### PROBLEMS AND TASKS
**a.** In the Freedom album article, who shot and edited the video reinterpretation of "Rock with you"?
**b.** Write out the stretch of the Freedom album article from "Freedom is an" through "film Step Up 3." with no changes.

### READING PASSAGE
-----

Studio album by Trey Eley & Matthew Shell
- Recorded: 2012
- Genres: Jazz, crossover jazz
- Length: 48:47
- Label: Working Notion Entertainment

= Freedom (Trey Eley & Matthew Shell album) =

Freedom is an instrumental jazz album which was a collaboration between flautist Trey Eley and producer Matthew Shell. It was released on August 30, 2012. The track from the album, Twilight, featuring Grammy nominated trumpet player Greg Adams was featured on Grammy.com as an Exclusive First listen. Another track "Beauty in Freedom", inspired Grammy nominated artist, Carolyn Malachi to write her song Beautiful Dreamer. The album was also featured as one of Generation bass' Top album of 2012. The video reinterpretation of the Michael Jackson track, "Rock with you" featuring Kenny Wesley was shot and edited by Jason Baustin, of Travestee Films. The music video for "Juice" features the dancer Atomic Goofball, who also performed in So You Think You Can Dance and the film Step Up 3.

==Track listing==

| No. | Title | Writer(s) | Producer(s) | Length |
|---|---|---|---|---|
| 1. | "Beauty in Freedom" | Matthew Shell, Darrick Atwater | Matthew Shell, Darick Atwater | 10:07 |
| 2. | "Juice (feat. G.P. Jackson)" | Matthew Shell | Matthew Shell | 2:59 |
| 3. | "Twilight (feat. Greg Adams)" | Matthew Shell | Matthew Shell | 3:49 |
| 4. | "Faces of Change" | Matthew Shell | Matthew Shell | 3:56 |
| 5. | "5.8" | Trey Eley | Trey Eley | 5:50 |
| 6. | "Alright Now (feat. Marcus Mitchell)" | Matthew Shell, Marcus Singleton | Matthew Shell, Marcus Singleton | 3:37 |
| 7. | "Hidden Within" | Matthew Shell | Matthew Shell, Jonathan Quigley | 2:15 |
| 8. | "Rich Mahogany" | Matthew Shell | Matthew Shell | 3:13 |
| 9. | "Coming To You" | Marcus Singleton, Matthew Shell | Matthew Shell | 5:17 |
| 10. | "Thinking About You" | Matthew Shell, Rob Mercer | Matthew Shell | 3:28 |
| 11. | "Rock With You (feat. Kenny Wesley)" | Rod Temperton | Matthew Shell, Trey Eley | 4:16 |

==Personnel ==
Following are the credits for all the personnel involved:
- Trey Eley - Primary Artist, Composer, Flute, Alto Flute, Wind Synthesizer
- Matthew Shell	 - Primary Artist, Composer, Engineer, Arranger, Producer, Guitars, Drums, Additional instrumentation
- Vahagn Stepanyan - Piano
- Devin Spear - Electric Guitar on "Beauty in Freedom"

-----

### RECORDED DATA
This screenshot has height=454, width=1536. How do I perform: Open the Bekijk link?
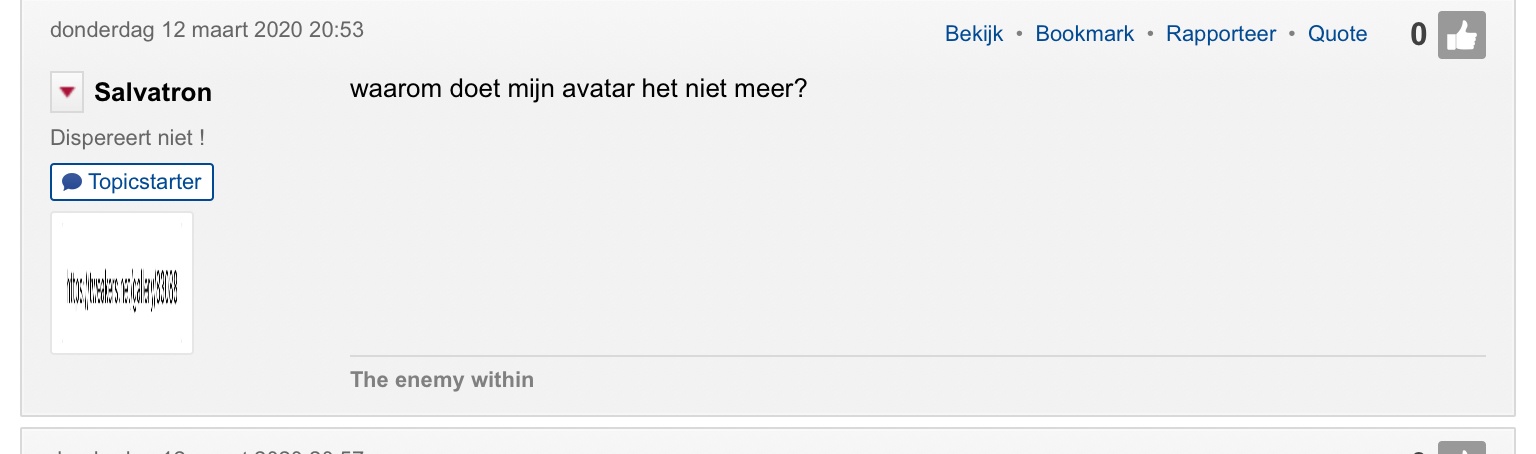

-----

### TASK ANSWERS
**a.** Jason Baustin, of Travestee Films.

**b.**
Freedom is an instrumental jazz album which was a collaboration between flautist Trey Eley and producer Matthew Shell. It was released on August 30, 2012. The track from the album, Twilight, featuring Grammy nominated trumpet player Greg Adams was featured on Grammy.com as an Exclusive First listen. Another track "Beauty in Freedom", inspired Grammy nominated artist, Carolyn Malachi to write her song Beautiful Dreamer. The album was also featured as one of Generation bass' Top album of 2012. The video reinterpretation of the Michael Jackson track, "Rock with you" featuring Kenny Wesley was shot and edited by Jason Baustin, of Travestee Films. The music video for "Juice" features the dancer Atomic Goofball, who also performed in So You Think You Can Dance and the film Step Up 3.